Unos brazos metálicos se alzan a ambos extremos de la cama y desmontan la falange de los dedos con pequeñas explosiones. Las paredes absorben la vibración. El pie y el tobillo se desarman con desplazamientos rápidos y suaves. Los tornillos se deslizan por una rampa, en dirección al Centro de Recuperación. Los remaches rebotan por las tuberías. La actividad prosigue en el complejo.

El armazón que sostiene la piel se desencaja pieza por pieza. El cráneo se abre: los diferentes segmentos respiratorios, auditivos, visuales y digestivos se embolsan para evitar el deterioro en contacto con el aire, y salen por otra rampa. El brazo deposita los globos oculares y el cerebro, junto a la médula espinal, sobre la sustancia gelatinosa de un recipiente. Unas boquillas se activan y aspiran las impurezas de la superficie del colchón.

En la pared se abre un panel. El brazo coloca el recipiente sobre una cinta transportadora. Durante el recorrido, un haz de luces escanea lentamente la materia gris de la corteza cerebral. El ordenador central coteja la información con los datos almacenados sobre la vida de Eron. Por su manifiesto deterioro, será reciclado para abonar los cultivos hidropónicos del complejo.

Otros recipientes siguen la dirección del Centro de Recuperación. Una brigada cataloga las componentes que caen de las tuberías en diferentes cajas. Los obreros reconstruyen brazos, piernas, torsos y los depositan sobre las cintas transportadoras. Los expertos, embutidos en un mono blanco, se afanan en arreglar los ingenios diseñados para el asueto diario de los habitantes. En la sala de hibernación, se despiertan los nuevos habitantes del complejo. En pequeñas cámaras esterilizadas, los cirujanos suturan las terminaciones nerviosas de la médula espinal, con las artificiales de los dispositivos cibernéticos.

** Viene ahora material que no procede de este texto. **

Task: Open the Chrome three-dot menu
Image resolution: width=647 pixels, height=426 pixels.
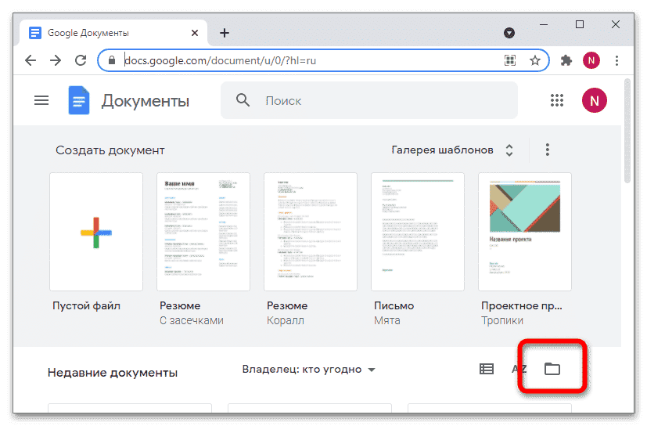Action: 616,60
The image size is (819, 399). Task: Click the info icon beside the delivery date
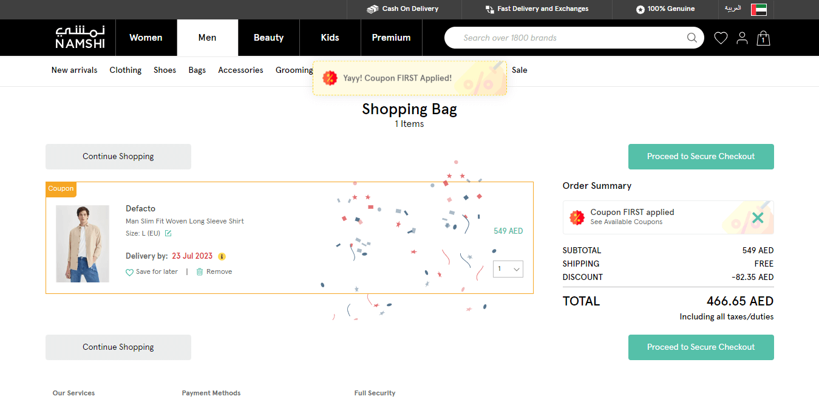(222, 256)
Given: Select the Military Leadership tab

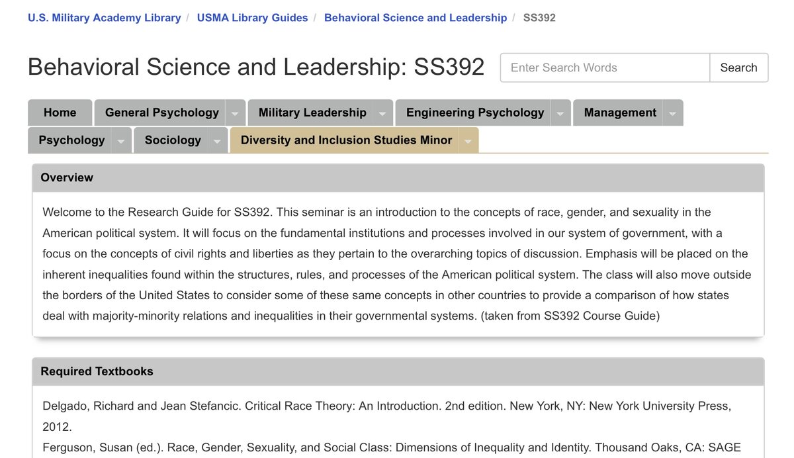Looking at the screenshot, I should [312, 113].
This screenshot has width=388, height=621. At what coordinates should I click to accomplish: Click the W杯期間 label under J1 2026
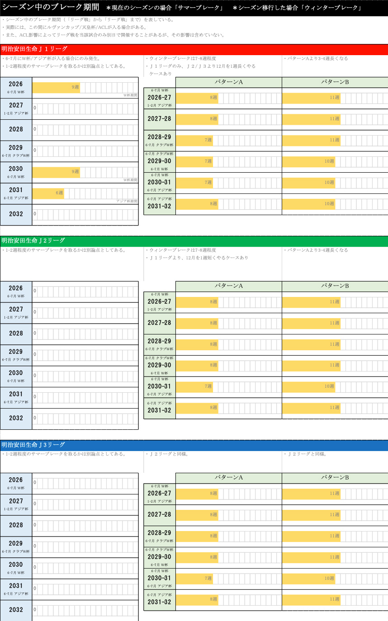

En otra sala se archiva el expediente de Eron. Un obrero teclea sobre la consola: Año de nacimiento, la Tierra: 2503. Fin de existencia, Ganimedes: 2602. Digitaliza el molde de la cara de Eron y espera la comprobación del sistema. Es una de las labores más importantes que pueden desempeñarse en la Colmena: ordenar y catalogar los individuos para que quede constancia en el Almacén de las Memorias. Cuando comience el éxodo, la población partirá hacia el planeta prometido y todos los obreros que sirvieron con honor a la Colmena, serán homenajeados.